▶ [Entries provided]:
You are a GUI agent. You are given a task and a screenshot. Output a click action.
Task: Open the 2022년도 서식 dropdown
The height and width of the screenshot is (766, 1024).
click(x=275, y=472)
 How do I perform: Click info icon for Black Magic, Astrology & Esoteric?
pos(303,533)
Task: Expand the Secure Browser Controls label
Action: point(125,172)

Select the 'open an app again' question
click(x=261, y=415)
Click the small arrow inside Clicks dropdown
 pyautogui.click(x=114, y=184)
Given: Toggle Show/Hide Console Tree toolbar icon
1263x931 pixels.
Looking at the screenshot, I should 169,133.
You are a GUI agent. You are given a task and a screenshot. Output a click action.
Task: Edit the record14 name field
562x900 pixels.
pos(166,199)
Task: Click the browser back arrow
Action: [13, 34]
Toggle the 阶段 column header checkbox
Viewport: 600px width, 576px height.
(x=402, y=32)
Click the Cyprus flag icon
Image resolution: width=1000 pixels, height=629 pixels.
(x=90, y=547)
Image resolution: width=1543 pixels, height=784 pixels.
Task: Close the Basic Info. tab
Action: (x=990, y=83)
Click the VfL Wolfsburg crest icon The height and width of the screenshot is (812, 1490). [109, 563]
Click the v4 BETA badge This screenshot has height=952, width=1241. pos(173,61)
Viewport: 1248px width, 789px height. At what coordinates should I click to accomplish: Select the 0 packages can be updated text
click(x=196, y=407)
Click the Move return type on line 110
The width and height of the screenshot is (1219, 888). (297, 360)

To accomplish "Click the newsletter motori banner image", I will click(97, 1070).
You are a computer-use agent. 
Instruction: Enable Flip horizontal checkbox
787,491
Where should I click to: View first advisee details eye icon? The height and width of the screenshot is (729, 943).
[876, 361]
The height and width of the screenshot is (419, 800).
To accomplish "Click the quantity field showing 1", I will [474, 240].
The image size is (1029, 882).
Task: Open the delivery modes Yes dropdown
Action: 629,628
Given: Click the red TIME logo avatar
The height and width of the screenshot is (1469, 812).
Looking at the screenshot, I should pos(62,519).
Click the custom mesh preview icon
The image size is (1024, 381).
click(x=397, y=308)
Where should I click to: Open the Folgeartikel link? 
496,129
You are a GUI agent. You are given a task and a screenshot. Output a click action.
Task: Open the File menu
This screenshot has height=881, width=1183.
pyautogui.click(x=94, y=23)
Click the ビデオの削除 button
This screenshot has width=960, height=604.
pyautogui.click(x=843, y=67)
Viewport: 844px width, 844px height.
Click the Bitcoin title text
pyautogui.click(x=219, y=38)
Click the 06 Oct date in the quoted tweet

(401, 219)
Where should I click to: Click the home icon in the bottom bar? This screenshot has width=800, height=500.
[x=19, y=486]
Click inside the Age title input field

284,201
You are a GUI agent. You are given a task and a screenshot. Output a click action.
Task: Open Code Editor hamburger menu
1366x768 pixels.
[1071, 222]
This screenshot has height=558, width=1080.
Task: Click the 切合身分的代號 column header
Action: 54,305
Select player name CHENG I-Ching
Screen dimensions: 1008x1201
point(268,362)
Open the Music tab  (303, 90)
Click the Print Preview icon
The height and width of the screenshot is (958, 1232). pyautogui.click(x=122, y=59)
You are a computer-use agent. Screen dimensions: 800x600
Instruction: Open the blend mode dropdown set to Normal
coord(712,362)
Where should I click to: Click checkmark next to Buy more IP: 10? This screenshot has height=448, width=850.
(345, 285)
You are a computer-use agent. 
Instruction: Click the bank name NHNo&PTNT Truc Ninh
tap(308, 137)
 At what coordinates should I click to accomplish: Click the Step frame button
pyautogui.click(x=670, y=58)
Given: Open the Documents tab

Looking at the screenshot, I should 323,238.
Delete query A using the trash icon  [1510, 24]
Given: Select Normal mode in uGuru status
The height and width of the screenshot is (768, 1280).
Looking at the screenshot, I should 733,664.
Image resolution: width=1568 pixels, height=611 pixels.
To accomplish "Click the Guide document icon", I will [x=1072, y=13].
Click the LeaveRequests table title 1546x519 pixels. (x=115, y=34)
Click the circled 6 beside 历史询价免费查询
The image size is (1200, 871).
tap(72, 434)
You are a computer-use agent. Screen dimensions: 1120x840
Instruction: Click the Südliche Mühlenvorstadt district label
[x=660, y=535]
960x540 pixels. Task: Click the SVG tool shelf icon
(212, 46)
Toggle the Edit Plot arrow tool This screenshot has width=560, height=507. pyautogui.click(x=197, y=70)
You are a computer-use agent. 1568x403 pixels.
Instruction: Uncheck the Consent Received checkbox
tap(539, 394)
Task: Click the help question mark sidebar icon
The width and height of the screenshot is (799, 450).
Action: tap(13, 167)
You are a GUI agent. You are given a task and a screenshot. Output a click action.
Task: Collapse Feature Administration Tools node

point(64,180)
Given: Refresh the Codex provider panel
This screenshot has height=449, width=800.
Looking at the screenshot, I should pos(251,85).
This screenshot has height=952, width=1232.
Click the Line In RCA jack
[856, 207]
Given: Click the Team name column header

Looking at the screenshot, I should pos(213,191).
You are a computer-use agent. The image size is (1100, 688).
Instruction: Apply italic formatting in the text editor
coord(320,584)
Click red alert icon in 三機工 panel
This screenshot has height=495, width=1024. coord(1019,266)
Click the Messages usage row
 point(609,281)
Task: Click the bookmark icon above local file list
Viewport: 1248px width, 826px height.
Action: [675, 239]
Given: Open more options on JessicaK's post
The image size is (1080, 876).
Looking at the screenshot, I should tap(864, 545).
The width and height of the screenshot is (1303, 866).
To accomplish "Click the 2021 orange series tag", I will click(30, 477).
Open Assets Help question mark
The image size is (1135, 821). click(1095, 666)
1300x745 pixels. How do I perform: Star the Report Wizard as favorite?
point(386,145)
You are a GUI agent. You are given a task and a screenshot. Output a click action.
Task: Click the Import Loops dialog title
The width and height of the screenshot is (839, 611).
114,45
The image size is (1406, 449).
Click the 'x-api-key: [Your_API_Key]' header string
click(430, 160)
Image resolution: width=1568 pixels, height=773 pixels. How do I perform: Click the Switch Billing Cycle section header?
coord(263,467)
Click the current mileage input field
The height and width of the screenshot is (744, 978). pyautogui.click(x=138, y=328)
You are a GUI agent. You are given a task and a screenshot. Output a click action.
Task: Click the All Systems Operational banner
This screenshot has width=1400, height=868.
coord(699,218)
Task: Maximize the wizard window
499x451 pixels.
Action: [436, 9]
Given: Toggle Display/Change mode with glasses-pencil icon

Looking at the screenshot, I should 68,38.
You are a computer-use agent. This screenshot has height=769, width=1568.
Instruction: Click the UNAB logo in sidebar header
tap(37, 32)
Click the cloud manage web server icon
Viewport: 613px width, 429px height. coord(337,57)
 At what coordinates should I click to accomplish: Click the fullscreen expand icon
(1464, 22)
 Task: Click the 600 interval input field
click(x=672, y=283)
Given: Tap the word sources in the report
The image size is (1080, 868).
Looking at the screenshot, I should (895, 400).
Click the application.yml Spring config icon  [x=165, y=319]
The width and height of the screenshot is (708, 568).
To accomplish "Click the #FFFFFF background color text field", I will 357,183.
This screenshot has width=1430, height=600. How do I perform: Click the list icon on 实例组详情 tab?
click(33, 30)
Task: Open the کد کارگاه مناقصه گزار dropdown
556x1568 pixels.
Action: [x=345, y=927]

▶ [Task statement]: For each line of the data that includes the word "menu", return a copy of it.

▶ [Solution to this task]:
Task: Open the File menu
Task: Open Code Editor hamburger menu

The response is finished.